Let’s be frank: the confusion about avocado flowers and their pollination is well justified. Their reproductive habits are as mysterious and romantic as a magical realism novel, fascinating but sometimes hard to follow. It’s fitting because these trees originated in the warm, humid climes of Central and South America. As far as floral gender goes avocado flowers are classed as botanically ‘perfect’, that is, they have male and female parts in the one flower. The mysterious thing is that in its natural climate (South Central Mexico and the like) these parts are usually active at different times of the day, so the whole plant has a female phase and a male phase. This reduces the likelihood that one tree will pollinate itself, thus ensuring greater genetic seed diversity.

Avocado trees are usually classed as either A or B varieties.
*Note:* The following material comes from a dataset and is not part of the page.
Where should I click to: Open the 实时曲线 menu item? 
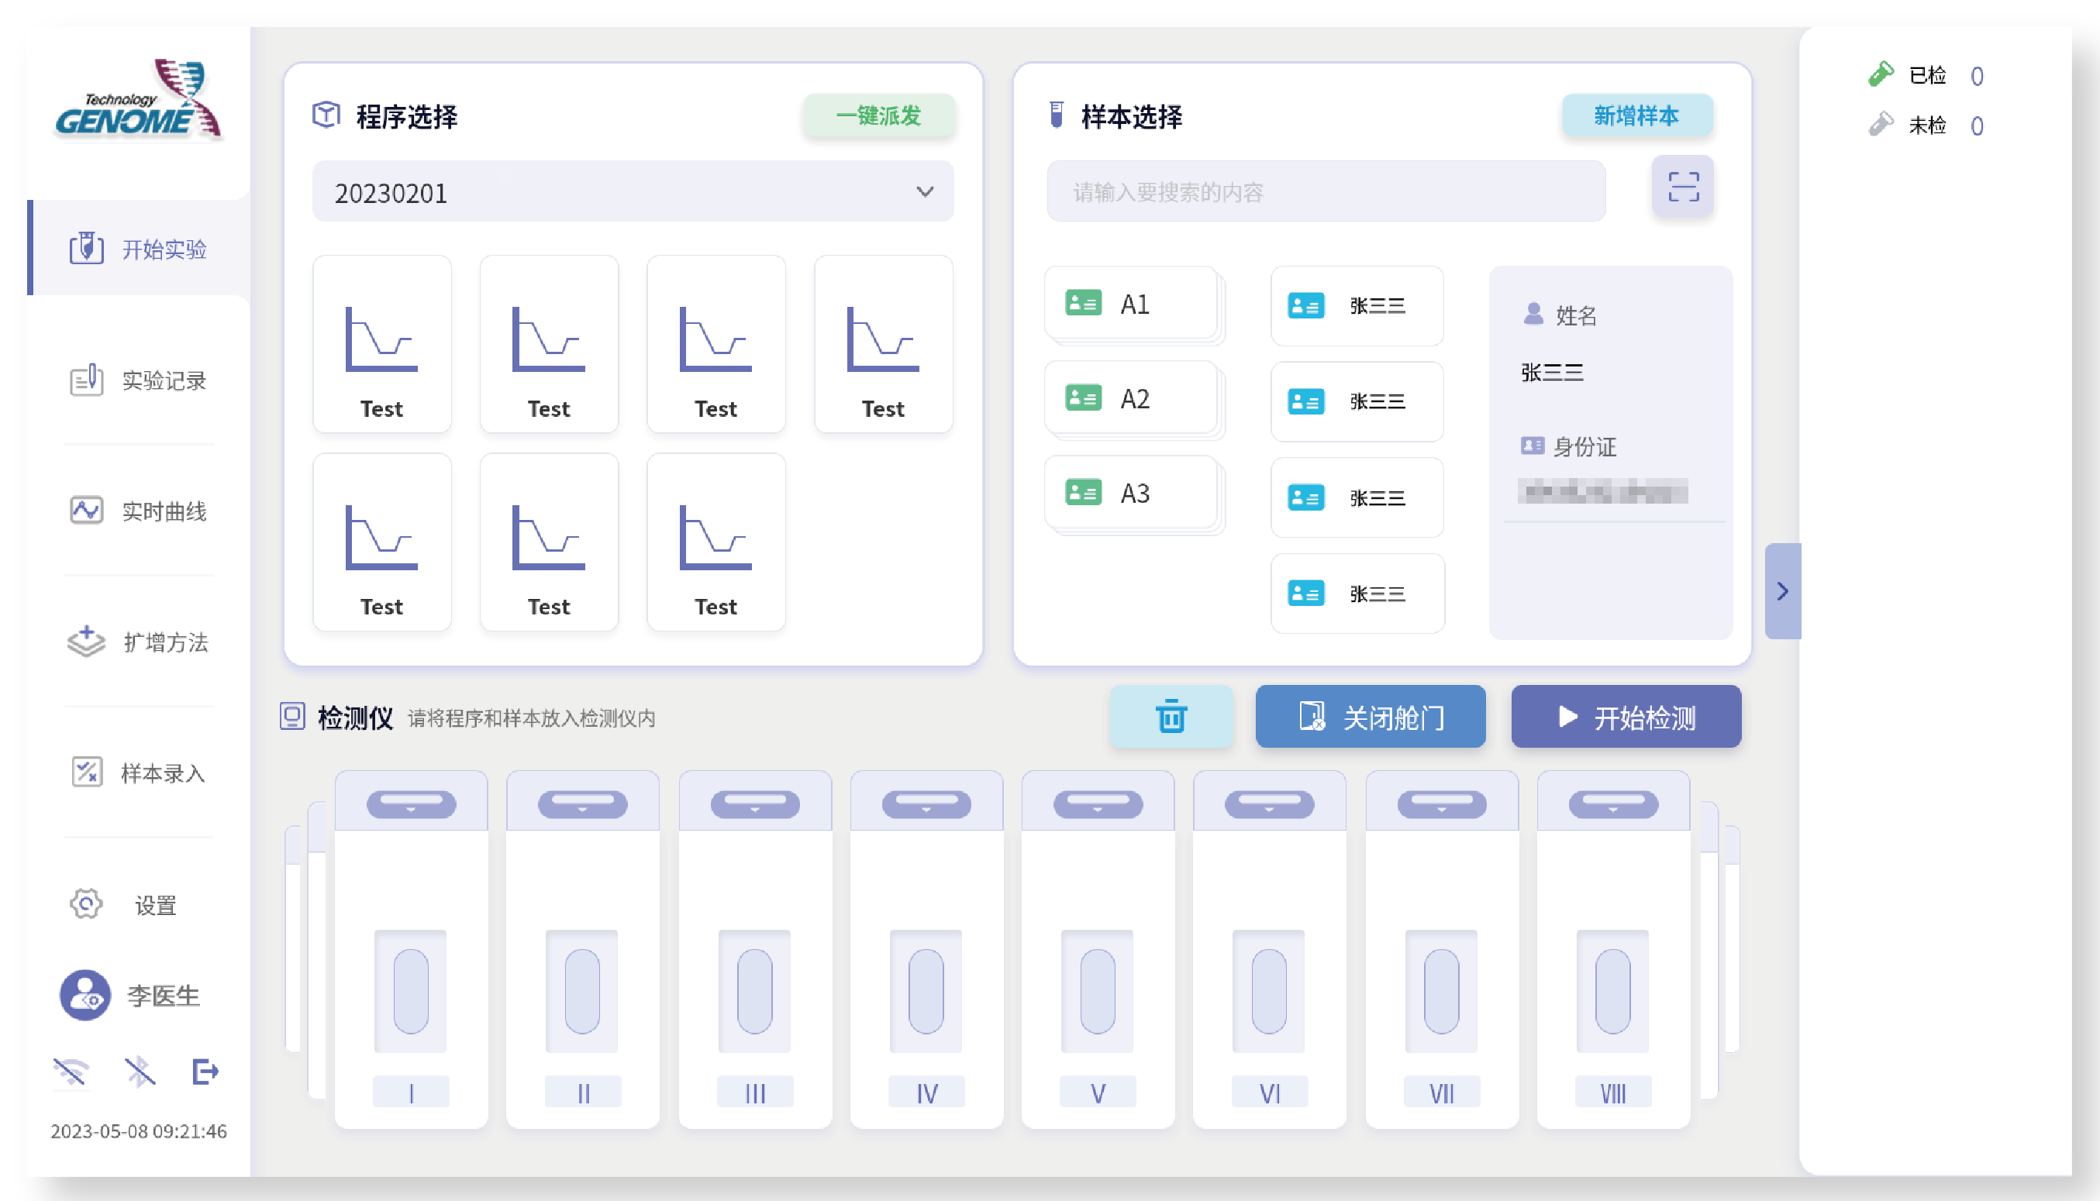pyautogui.click(x=139, y=511)
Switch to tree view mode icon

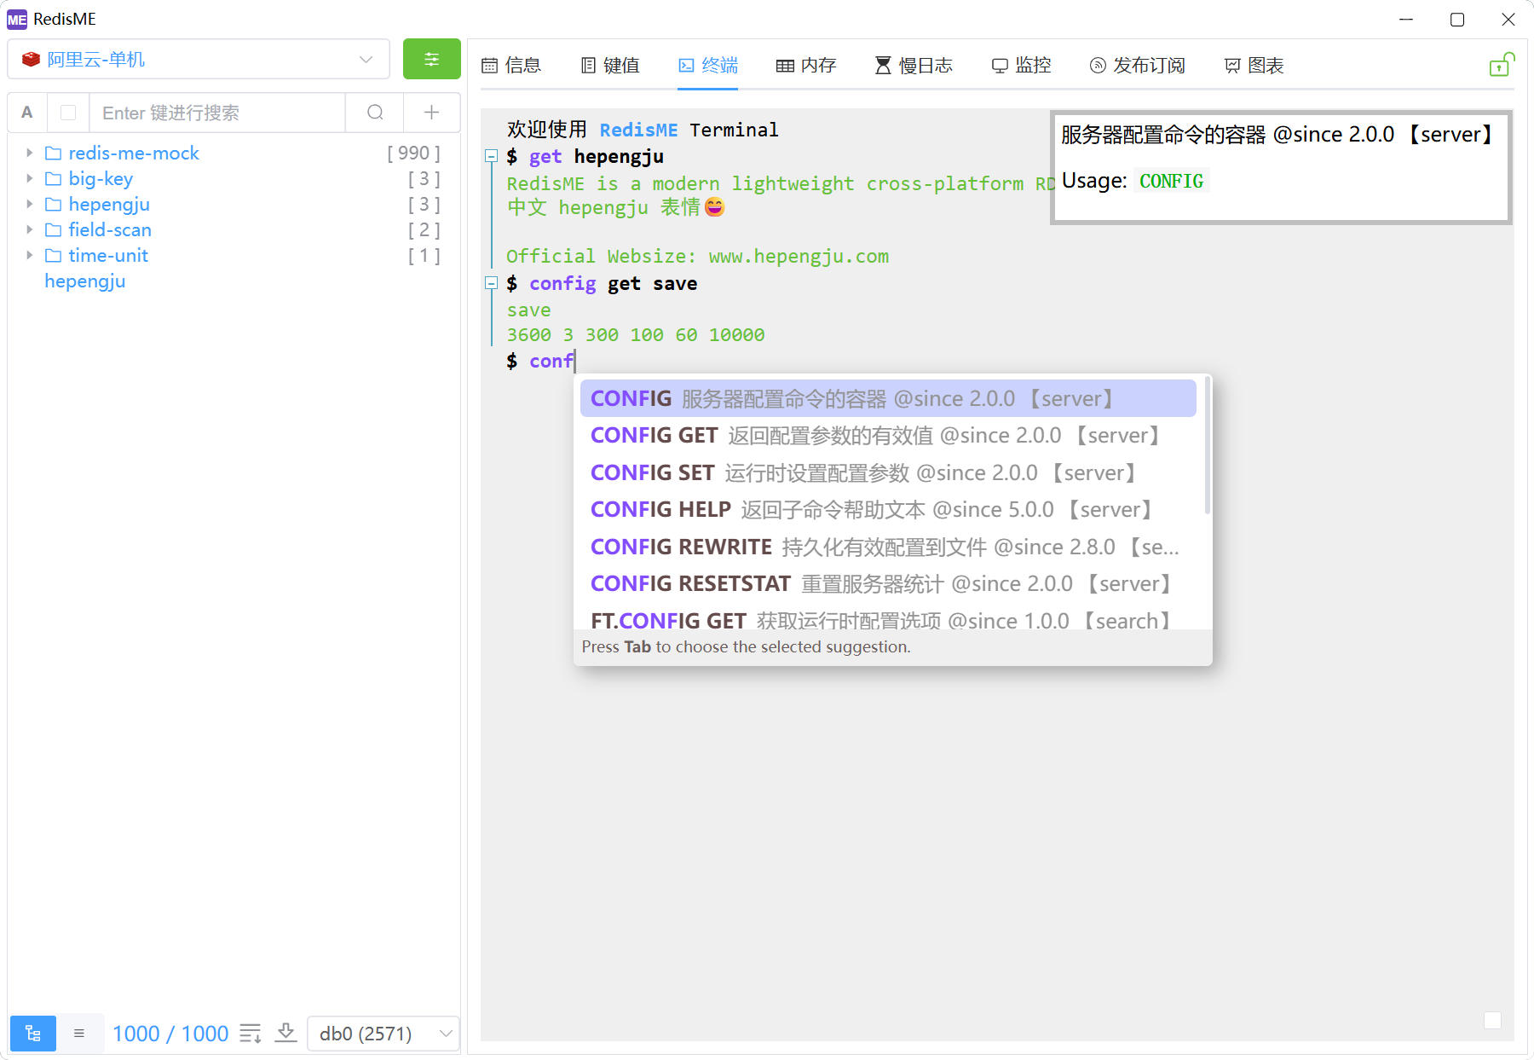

A varieties will open as female in the morning of the first day, and male in the afternoon of the second day. B varieties will open as female on the afternoon of the first day and male in the morning of the second day.

So in their natural climate you would plant an A and a B variety to ensure insects (usually flies) can deliver male pollen to the female flower parts and the tree can produce fruit. Makes sense right? Well, just when you think you are getting your head around it here comes the twist: colder climates disrupt the normal flowering habits and so in places like Melbourne you get flowers in both male and female phase on the one tree at the one time. Bonus! This overlap allows partial self-fertilisation to occur. The cold delays the transition from male to female. The result is in Melbourne you can plant just one avocado tree and expect a good harvest, but plant one A and one B variety, and you will enjoy a bigger crop on both trees. Oh the romance!

Avocado trees can reach a height of five to ten metres at maturity so many suburban blocks will only have room for one. We stock mostly Hass because they are very reliable fruit-setters and have a great flavour. All avocado trees like good drainage but can suffer from drought stress due to their small root systems, so water well in the warmer months while they are establishing. So basically, love your avocado tree and it will love you back, in the form of its delicious, mysteriously-formed fruit.